Review Article

Hypertensive Patients and Their Management in Dentistry

Table 5

Office blood pressure measurement [1].

When measuring BP in the office, care should be taken
(i) to allow the patients to sit for 3–5 minutes before beginning BP measurements;
(ii) to take at least two BP measurements, in the sitting position, spaced 1-2 min apart, and additional measurements if the first two are quite different. Consider the average BP if deemed appropriate;
(iii) to take repeated measurements of BP to improve accuracy in patients with arrhythmias, such as atrial fibrillation;
(iv) to use a standard bladder (12-13 cm wide and 35 cm long), but have a larger and a smaller bladder available for large (arm circumference >32 cm) and thin arms, respectively;
(v) to have the cuff at the heart level, whatever the position of the patient;
(vi) when adopting the auscultatory method, use phases I and V (disappearance) Korotkoff sounds to identify systolic and diastolic BP, respectively;
(vii) to measure BP in both arms at first visit to detect possible differences.

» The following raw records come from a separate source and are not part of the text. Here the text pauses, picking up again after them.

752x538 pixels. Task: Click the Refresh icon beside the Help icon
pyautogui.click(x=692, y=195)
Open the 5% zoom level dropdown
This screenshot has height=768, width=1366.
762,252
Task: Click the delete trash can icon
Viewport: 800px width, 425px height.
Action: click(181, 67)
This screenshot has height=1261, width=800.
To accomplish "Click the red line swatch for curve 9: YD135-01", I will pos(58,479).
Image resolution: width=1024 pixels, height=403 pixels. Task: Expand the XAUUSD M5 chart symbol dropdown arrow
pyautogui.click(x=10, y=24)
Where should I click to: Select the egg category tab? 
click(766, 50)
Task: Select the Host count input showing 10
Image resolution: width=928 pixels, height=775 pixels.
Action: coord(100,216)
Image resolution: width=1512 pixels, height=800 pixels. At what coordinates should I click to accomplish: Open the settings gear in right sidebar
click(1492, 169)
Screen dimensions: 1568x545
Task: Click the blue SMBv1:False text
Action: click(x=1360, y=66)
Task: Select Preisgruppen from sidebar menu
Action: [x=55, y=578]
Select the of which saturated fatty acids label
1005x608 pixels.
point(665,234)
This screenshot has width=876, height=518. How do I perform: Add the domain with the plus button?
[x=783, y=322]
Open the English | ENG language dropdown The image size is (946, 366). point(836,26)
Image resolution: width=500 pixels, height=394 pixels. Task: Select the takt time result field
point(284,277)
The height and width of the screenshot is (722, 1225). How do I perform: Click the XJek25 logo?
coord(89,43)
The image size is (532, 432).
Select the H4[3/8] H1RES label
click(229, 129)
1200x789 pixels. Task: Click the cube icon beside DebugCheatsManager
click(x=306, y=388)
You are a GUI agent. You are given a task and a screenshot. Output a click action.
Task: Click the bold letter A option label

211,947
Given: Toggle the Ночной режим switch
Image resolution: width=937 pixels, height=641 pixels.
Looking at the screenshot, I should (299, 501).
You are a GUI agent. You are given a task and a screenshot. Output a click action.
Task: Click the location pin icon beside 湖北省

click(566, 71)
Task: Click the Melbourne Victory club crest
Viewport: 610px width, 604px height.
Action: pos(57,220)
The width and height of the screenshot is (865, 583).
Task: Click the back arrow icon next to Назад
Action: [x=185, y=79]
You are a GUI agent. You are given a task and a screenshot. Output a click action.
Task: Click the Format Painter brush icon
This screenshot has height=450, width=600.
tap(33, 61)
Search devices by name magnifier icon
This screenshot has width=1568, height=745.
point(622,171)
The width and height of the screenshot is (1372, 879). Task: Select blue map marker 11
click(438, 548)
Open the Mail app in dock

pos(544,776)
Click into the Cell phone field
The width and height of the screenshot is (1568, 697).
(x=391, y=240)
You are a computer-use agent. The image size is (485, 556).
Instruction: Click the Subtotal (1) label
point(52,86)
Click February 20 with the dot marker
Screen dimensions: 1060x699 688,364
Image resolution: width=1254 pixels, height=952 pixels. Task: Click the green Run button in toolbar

In this instance, take the arm with the higher value as the reference;
(viii) to measure at first visit BP 1 and 3 min after assumption of the standing position in elderly subjects, diabetic patients, and other conditions in which orthostatic hypotension may be frequent or suspected;
(ix) to measure, in case of conventional BP measurement, heart rate by pulse palpation (at least 30 s) after the second measurement in the sitting position.